[YOUR OBJECTIVE] Throughout the material below, how many lines include the string "Policy"? Reply with only the number.

[SUPPLIED RECORDS]
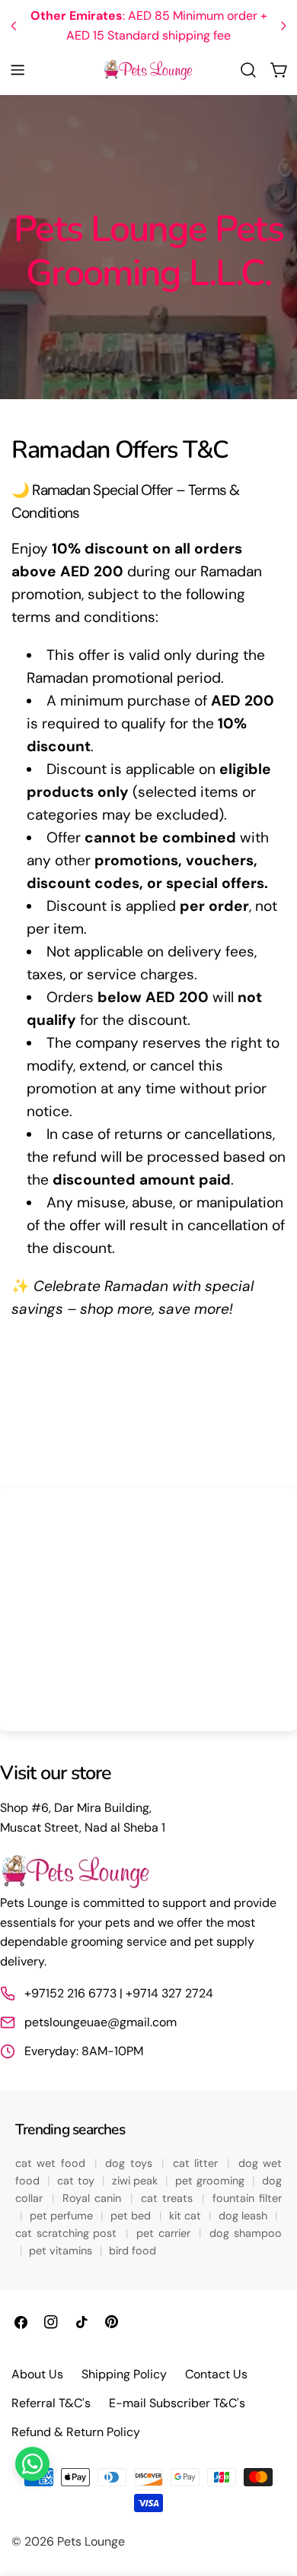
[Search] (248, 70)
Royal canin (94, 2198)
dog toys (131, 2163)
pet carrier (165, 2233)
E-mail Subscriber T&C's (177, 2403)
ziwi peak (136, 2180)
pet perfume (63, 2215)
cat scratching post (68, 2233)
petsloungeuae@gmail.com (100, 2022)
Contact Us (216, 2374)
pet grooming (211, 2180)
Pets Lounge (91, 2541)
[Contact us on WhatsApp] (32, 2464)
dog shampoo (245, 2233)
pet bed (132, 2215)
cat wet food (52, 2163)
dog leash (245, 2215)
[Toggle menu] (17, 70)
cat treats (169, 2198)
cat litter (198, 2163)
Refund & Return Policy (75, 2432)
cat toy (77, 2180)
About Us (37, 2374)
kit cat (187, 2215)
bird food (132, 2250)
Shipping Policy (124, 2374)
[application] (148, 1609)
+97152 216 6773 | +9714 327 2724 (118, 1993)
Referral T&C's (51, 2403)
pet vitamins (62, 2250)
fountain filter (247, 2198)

[RESPONSE TO THIS EXERCISE] 2